#### [Work request]
Reproduce all the entries exactly.

[Recorded data]
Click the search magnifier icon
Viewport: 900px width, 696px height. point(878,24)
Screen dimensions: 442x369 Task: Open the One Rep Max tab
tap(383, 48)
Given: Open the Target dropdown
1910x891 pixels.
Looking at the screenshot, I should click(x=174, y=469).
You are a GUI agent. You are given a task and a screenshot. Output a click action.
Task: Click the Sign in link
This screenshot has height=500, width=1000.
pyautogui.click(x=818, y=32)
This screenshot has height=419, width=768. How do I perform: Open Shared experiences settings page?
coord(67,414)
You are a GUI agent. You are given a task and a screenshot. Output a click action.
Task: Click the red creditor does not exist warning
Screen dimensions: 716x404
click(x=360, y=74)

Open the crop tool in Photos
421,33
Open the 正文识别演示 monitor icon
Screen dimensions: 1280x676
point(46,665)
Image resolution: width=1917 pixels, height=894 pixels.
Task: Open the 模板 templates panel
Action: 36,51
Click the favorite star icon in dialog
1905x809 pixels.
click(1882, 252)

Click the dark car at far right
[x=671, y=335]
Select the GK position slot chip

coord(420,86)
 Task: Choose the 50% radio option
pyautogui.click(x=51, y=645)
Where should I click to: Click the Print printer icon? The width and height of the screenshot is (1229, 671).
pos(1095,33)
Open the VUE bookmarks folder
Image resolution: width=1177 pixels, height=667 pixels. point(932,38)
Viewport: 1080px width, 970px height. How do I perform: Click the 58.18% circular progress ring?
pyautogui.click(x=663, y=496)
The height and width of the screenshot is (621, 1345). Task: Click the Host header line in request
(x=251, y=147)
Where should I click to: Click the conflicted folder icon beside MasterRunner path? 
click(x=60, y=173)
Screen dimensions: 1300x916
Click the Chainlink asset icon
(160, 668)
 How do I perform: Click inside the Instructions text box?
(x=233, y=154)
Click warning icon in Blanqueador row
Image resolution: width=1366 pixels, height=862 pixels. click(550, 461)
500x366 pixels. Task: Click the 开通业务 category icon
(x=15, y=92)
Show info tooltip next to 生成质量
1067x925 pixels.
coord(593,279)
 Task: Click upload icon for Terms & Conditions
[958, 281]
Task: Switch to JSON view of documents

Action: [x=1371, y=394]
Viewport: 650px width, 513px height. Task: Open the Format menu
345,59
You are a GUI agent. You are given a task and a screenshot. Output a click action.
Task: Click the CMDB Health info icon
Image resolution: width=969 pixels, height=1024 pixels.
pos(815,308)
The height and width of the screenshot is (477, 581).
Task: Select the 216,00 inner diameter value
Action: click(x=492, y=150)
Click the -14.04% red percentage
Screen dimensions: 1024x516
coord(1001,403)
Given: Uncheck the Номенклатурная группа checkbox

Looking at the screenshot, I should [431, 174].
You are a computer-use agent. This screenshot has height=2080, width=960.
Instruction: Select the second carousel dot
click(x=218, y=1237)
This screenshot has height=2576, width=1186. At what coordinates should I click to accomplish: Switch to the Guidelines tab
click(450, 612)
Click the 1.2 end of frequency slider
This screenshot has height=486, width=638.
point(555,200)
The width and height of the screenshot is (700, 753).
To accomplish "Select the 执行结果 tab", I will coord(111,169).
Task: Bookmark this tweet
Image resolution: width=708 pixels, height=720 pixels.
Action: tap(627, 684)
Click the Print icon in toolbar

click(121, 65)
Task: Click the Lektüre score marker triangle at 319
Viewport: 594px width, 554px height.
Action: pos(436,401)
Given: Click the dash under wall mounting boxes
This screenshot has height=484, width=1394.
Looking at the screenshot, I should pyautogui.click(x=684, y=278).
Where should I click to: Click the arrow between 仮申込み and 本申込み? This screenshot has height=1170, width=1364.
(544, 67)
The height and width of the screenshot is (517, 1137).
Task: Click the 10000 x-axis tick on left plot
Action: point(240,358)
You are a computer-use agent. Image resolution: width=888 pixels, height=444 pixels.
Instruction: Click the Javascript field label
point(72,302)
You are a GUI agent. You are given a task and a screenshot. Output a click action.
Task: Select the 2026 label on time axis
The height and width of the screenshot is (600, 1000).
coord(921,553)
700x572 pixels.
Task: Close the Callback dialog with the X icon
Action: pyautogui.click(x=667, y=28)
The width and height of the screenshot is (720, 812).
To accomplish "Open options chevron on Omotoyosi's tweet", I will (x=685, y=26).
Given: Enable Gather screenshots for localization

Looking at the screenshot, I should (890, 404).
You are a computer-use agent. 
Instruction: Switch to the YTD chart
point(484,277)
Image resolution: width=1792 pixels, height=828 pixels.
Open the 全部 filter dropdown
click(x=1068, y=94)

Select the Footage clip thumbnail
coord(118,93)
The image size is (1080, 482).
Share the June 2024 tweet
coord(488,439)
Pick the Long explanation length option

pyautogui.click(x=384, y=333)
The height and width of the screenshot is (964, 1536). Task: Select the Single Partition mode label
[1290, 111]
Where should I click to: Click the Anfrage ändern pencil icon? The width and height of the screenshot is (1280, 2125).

#### [Exercise result]
Click the search magnifier icon
Viewport: 900px width, 696px height. point(878,24)
Screen dimensions: 442x369 Task: Open the One Rep Max tab
tap(383, 48)
Given: Open the Target dropdown
1910x891 pixels.
Looking at the screenshot, I should click(x=174, y=469).
You are a GUI agent. You are given a task and a screenshot. Output a click action.
Task: Click the Sign in link
This screenshot has height=500, width=1000.
pyautogui.click(x=818, y=32)
This screenshot has height=419, width=768. How do I perform: Open Shared experiences settings page?
coord(67,414)
You are a GUI agent. You are given a task and a screenshot. Output a click action.
Task: Click the red creditor does not exist warning
Screen dimensions: 716x404
click(x=360, y=74)

Open the crop tool in Photos
421,33
Open the 正文识别演示 monitor icon
Screen dimensions: 1280x676
point(46,665)
Image resolution: width=1917 pixels, height=894 pixels.
Task: Open the 模板 templates panel
Action: 36,51
Click the favorite star icon in dialog
1905x809 pixels.
click(1882, 252)

Click the dark car at far right
[x=671, y=335]
Select the GK position slot chip

coord(420,86)
 Task: Choose the 50% radio option
pyautogui.click(x=51, y=645)
Where should I click to: Click the Print printer icon? The width and height of the screenshot is (1229, 671).
pos(1095,33)
Open the VUE bookmarks folder
Image resolution: width=1177 pixels, height=667 pixels. point(932,38)
Viewport: 1080px width, 970px height. How do I perform: Click the 58.18% circular progress ring?
pyautogui.click(x=663, y=496)
The height and width of the screenshot is (621, 1345). Task: Click the Host header line in request
(x=251, y=147)
Where should I click to: Click the conflicted folder icon beside MasterRunner path? 
click(x=60, y=173)
Screen dimensions: 1300x916
Click the Chainlink asset icon
(160, 668)
 How do I perform: Click inside the Instructions text box?
(x=233, y=154)
Click warning icon in Blanqueador row
Image resolution: width=1366 pixels, height=862 pixels. click(550, 461)
500x366 pixels. Task: Click the 开通业务 category icon
(x=15, y=92)
Show info tooltip next to 生成质量
1067x925 pixels.
coord(593,279)
 Task: Click upload icon for Terms & Conditions
[958, 281]
Task: Switch to JSON view of documents

Action: [x=1371, y=394]
Viewport: 650px width, 513px height. Task: Open the Format menu
345,59
You are a GUI agent. You are given a task and a screenshot. Output a click action.
Task: Click the CMDB Health info icon
Image resolution: width=969 pixels, height=1024 pixels.
pos(815,308)
The height and width of the screenshot is (477, 581).
Task: Select the 216,00 inner diameter value
Action: click(x=492, y=150)
Click the -14.04% red percentage
Screen dimensions: 1024x516
coord(1001,403)
Given: Uncheck the Номенклатурная группа checkbox

Looking at the screenshot, I should [431, 174].
You are a computer-use agent. This screenshot has height=2080, width=960.
Instruction: Select the second carousel dot
click(x=218, y=1237)
This screenshot has height=2576, width=1186. At what coordinates should I click to accomplish: Switch to the Guidelines tab
click(450, 612)
Click the 1.2 end of frequency slider
This screenshot has height=486, width=638.
point(555,200)
The width and height of the screenshot is (700, 753).
To accomplish "Select the 执行结果 tab", I will coord(111,169).
Task: Bookmark this tweet
Image resolution: width=708 pixels, height=720 pixels.
Action: tap(627, 684)
Click the Print icon in toolbar

click(121, 65)
Task: Click the Lektüre score marker triangle at 319
Viewport: 594px width, 554px height.
Action: pos(436,401)
Given: Click the dash under wall mounting boxes
This screenshot has height=484, width=1394.
Looking at the screenshot, I should pyautogui.click(x=684, y=278).
Where should I click to: Click the arrow between 仮申込み and 本申込み? This screenshot has height=1170, width=1364.
(544, 67)
The height and width of the screenshot is (517, 1137).
Task: Click the 10000 x-axis tick on left plot
Action: point(240,358)
You are a computer-use agent. Image resolution: width=888 pixels, height=444 pixels.
Instruction: Click the Javascript field label
point(72,302)
You are a GUI agent. You are given a task and a screenshot. Output a click action.
Task: Select the 2026 label on time axis
The height and width of the screenshot is (600, 1000).
coord(921,553)
700x572 pixels.
Task: Close the Callback dialog with the X icon
Action: pyautogui.click(x=667, y=28)
The width and height of the screenshot is (720, 812).
To accomplish "Open options chevron on Omotoyosi's tweet", I will (x=685, y=26).
Given: Enable Gather screenshots for localization

Looking at the screenshot, I should (890, 404).
You are a computer-use agent. 
Instruction: Switch to the YTD chart
point(484,277)
Image resolution: width=1792 pixels, height=828 pixels.
Open the 全部 filter dropdown
click(x=1068, y=94)

Select the Footage clip thumbnail
coord(118,93)
The image size is (1080, 482).
Share the June 2024 tweet
coord(488,439)
Pick the Long explanation length option

pyautogui.click(x=384, y=333)
The height and width of the screenshot is (964, 1536). Task: Select the Single Partition mode label
[1290, 111]
Where should I click to: Click the Anfrage ändern pencil icon? The width and height of the screenshot is (1280, 2125).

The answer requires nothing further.